ネットトラブルに詳しい清水陽平弁護士の著書『サイト別 ネット中傷・炎上対応マニュアル 第3版』(弘文堂)が出ている。初版が2015年。第2版が17年。刻々と変化するネット状況に合わせて、素早く着実に刷りを重ねている。この3年の間に、サイトの運営会社が替わったり、閉鎖されたりしたサイトもあった。そんなこともあり、新たな判例などを踏まえ加筆したという。
本書の特徴は、サイト別の具体的な対応方法を豊富な画像を使って解説していること。一般ユーザーや、ネット問題にこれから取り組む企業の法務担当者や弁護士が、一目で理解できるように心がけたという。全体は6章に分かれている。
第1章 ネットトラブルでできること 第2章 削除依頼や開示請求の根拠 第3章 削除依頼の方法 第4章 開示請求の方法 第5章 炎上への対応 第6章 個別サイトへの対応
前半では、10の具体例をもとに、「削除依頼」と「開示請求」という2つの対応策や、ネット炎上が起きたときの対策や予防策を解説している。「自社の企業名を検索すると、『ブラック』などネガティブワードが出てくる」「ストーカーに裸のコラージュ写真をアップされた」「自分の名前を検索すると、過去の犯罪歴の記事が出てくる」などのケースが挙げられている。後半の第6章では、30ほどの有名サイトへの対応を具体的に説明している。嫌がらせの書込み・画像・動画は、どうすれば消せるのか、投稿した人物は、どうすれば探し出せるのか。「ネットトラブルから自分や会社を守る1冊」となっている。
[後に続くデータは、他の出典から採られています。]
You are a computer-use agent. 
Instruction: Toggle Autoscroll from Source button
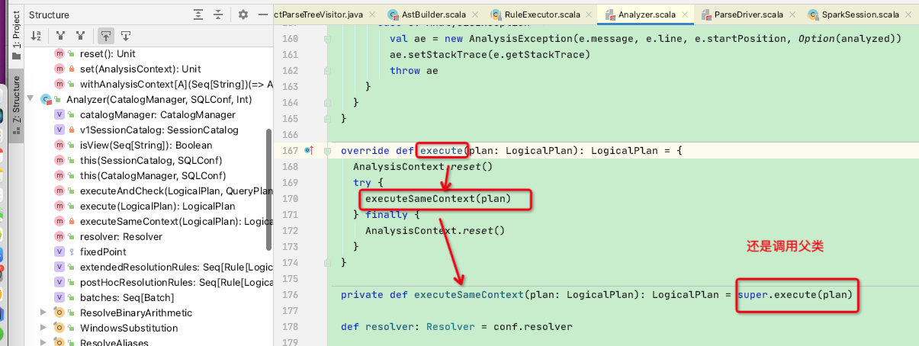(126, 35)
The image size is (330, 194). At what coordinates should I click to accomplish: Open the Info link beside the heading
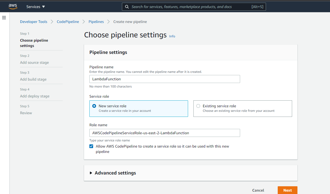172,36
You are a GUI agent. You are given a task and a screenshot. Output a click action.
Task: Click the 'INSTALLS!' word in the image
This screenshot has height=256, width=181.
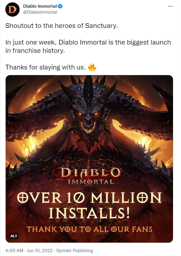coord(89,213)
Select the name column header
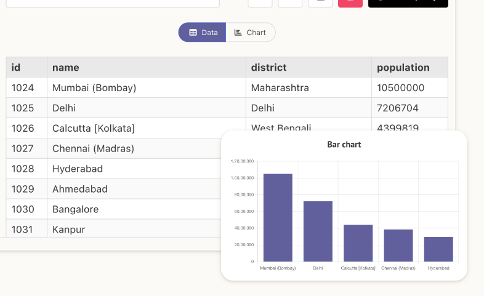 tap(147, 67)
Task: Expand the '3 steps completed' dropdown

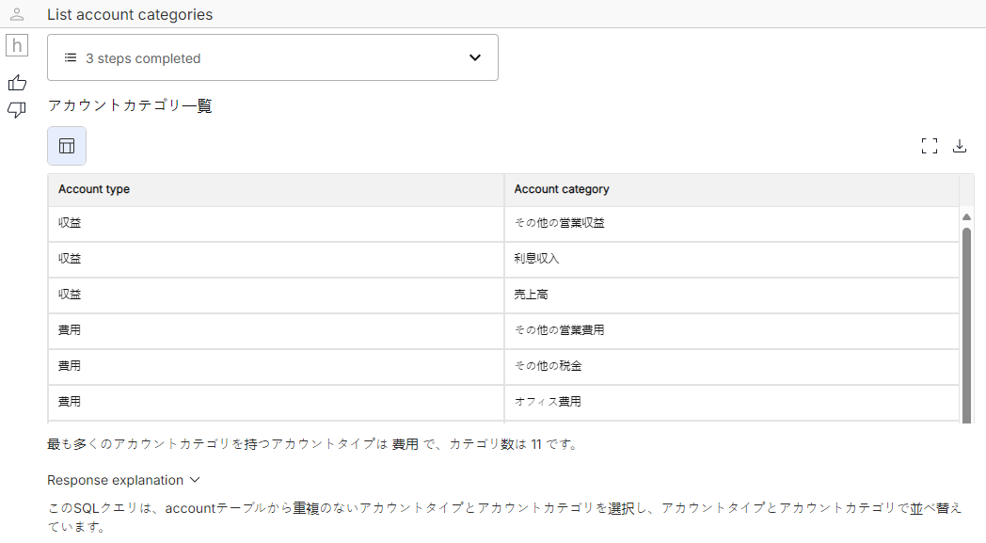Action: (x=475, y=57)
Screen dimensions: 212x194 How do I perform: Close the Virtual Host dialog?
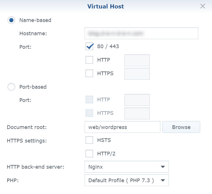(x=202, y=6)
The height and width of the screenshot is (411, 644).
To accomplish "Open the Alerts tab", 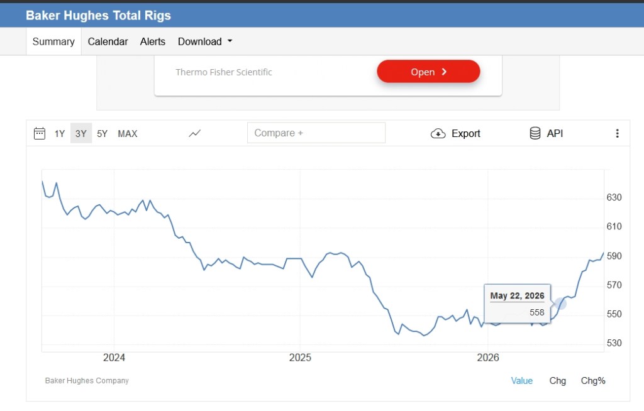I will (x=152, y=41).
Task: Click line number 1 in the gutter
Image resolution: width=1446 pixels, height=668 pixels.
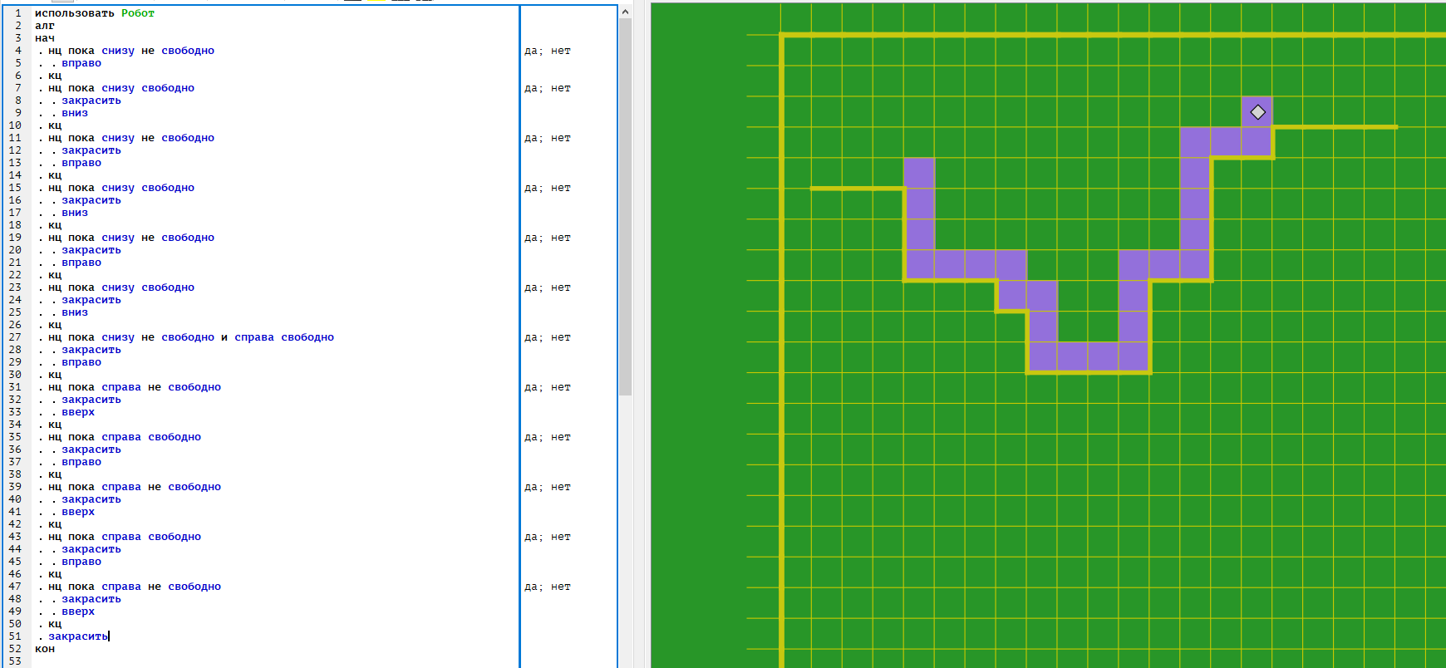Action: (17, 13)
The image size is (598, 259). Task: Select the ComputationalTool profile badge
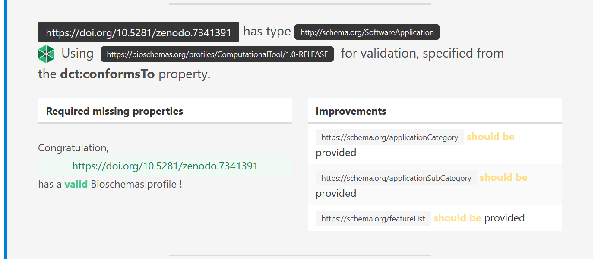(217, 54)

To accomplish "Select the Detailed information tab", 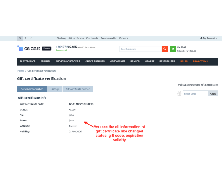I will pos(32,89).
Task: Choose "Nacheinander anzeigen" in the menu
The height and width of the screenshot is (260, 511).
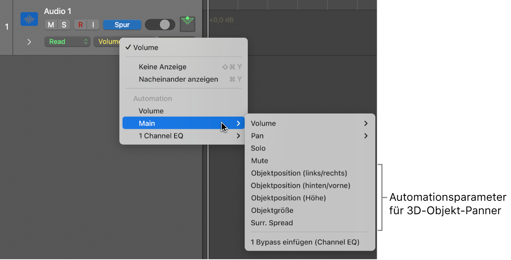Action: (x=178, y=79)
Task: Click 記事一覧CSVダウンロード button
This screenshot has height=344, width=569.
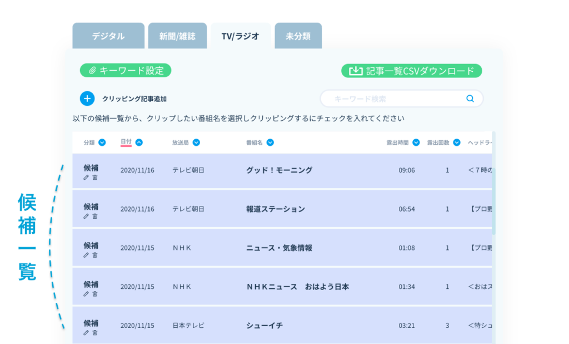Action: [411, 71]
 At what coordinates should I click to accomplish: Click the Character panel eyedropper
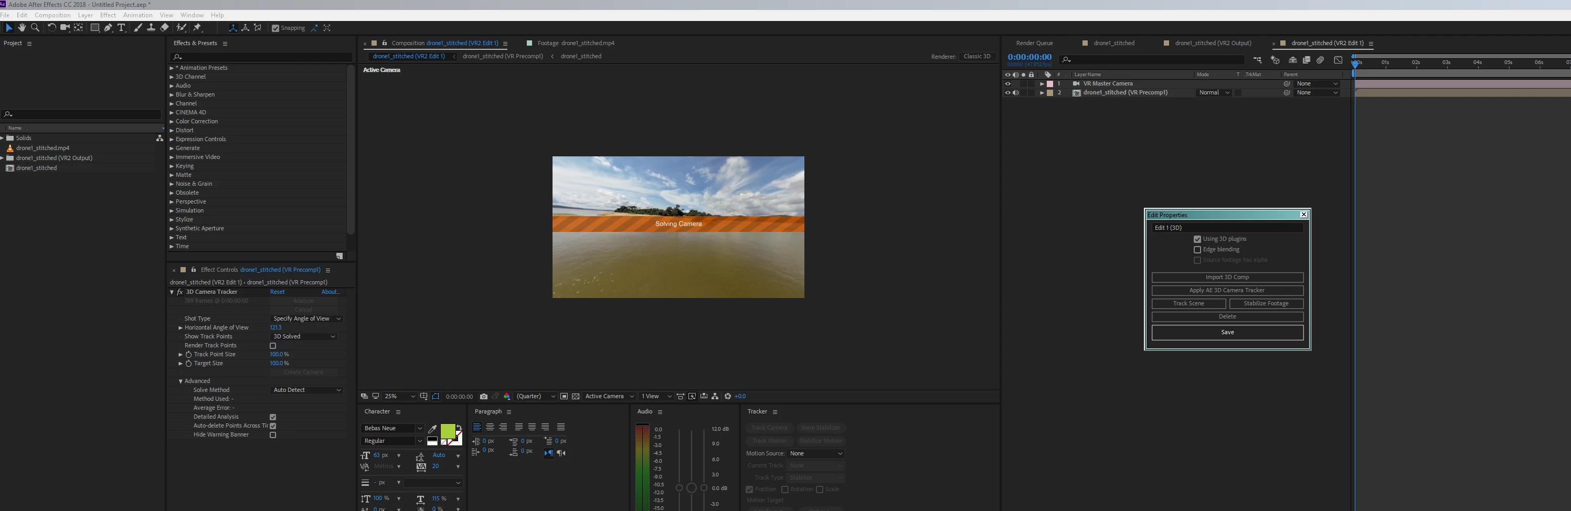point(432,429)
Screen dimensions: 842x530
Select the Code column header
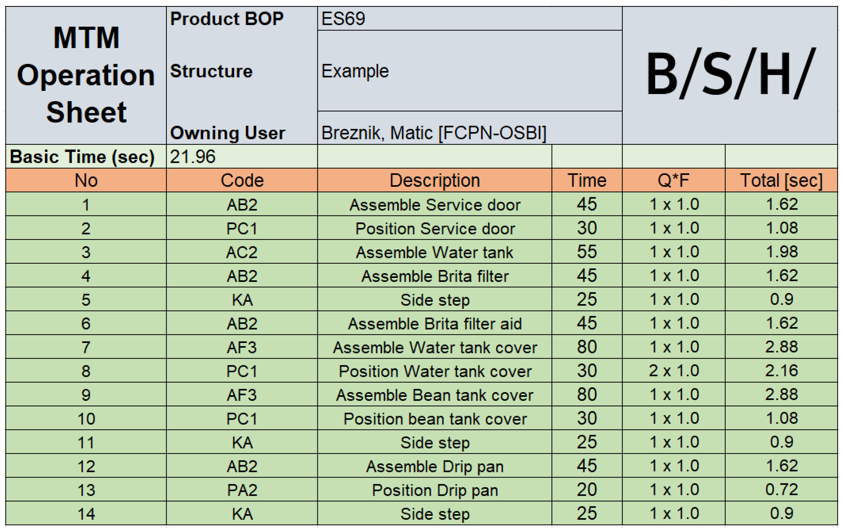[242, 180]
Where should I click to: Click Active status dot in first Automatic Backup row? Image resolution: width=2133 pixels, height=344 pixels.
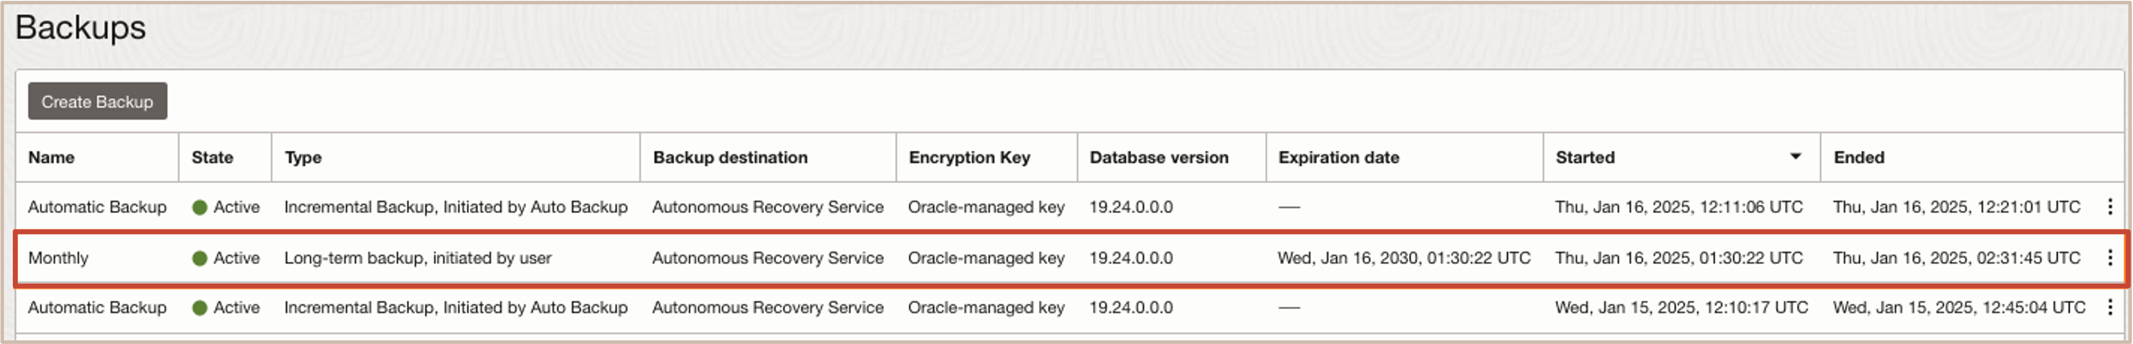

今回、特に加筆したというところでは「第2章」の中の項目「権利の内容」がある。名誉権、プライバシー権、肖像権など13の権利が列挙されている。「氏名権・アイデンティティ権」「更生を妨げられない利益(更生の利益)」などもある。
「氏名権」は「なりすまし」に関連するようだ。「違法に侵害された者は、加害者に対し、損害賠償を求めることができる」という東京高裁の判決が平成30年に出ている。「更生の利益」については、すでに平成6年に最高裁の判決があり、「みだりに前科等を公表されない利益」として知られている。本書は平成29年の最高裁決定などを引用しながら、さらに詳しく最近の様子を説明している。
一方で、「忘れられる権利」については、2019年12月時点までには認められたケースがないから、「忘れられる権利」に基づく請求は認められないと考えてよいとしている。しかしながら、人格権に基づく妨害排除請求権としての削除請求権は構成できるので、「忘れられる権利」に類似した法的効果を得ることは可能だと補足している。
このほか、「第4章 開示請求の方法」では、SNSに於ける権利侵害の場合にしばしば問題になる「ログイン型投稿」について加筆している。東京高裁の平成30年の判決なども紹介しながら、「ログイン型投稿の問題は、急速な技術の進歩やサービスの多様化によって生じている問題であるため、本来は、解釈ではなく法律改正等を通じた対応がされるべきものでしょう」と指摘している。ネットのトラブルが、技術革新ともリンクしており、法律が後を追いかけ、その間を判例が埋めていることがわかる。この辺りは弁護士の出番であり、活躍できる余地ともいえそうだ。
新型コロナウイルス関連でも、さまざまな虚報や嫌がらせがネットで乱れ飛んでいる。朝日新聞など各紙の報道によると、クラスター(感染者集団)が発生した京都産業大(京都市北区)には、抗議や意見の電話やメールが数百件寄せられ、中には誹謗(ひぼう)中傷や脅迫的な内容もあるという。限度を超えたものは、法的措置の対象となるかもしれない。
BOOKウォッチでは類書で、中澤佑一弁護士の『インターネットにおける誹謗中傷法的対策マニュアル(第3版)』(中央経済社)も紹介ずみだ。こちらも版を重ねている。このほか関連で、『ネットと差別扇動――フェイク/ヘイト/部落差別』(解放出版社)、『暴走するネット広告――1兆8000億円市場の落とし穴』(NHK出版新書)、『フェイクニュース――新しい戦略的戦争兵器』(角川新書)、『ネット右派の歴史社会学』(青弓社)、『ヘイト・スピーチと地方自治体――共犯にならないために』(三一書房)なども紹介している。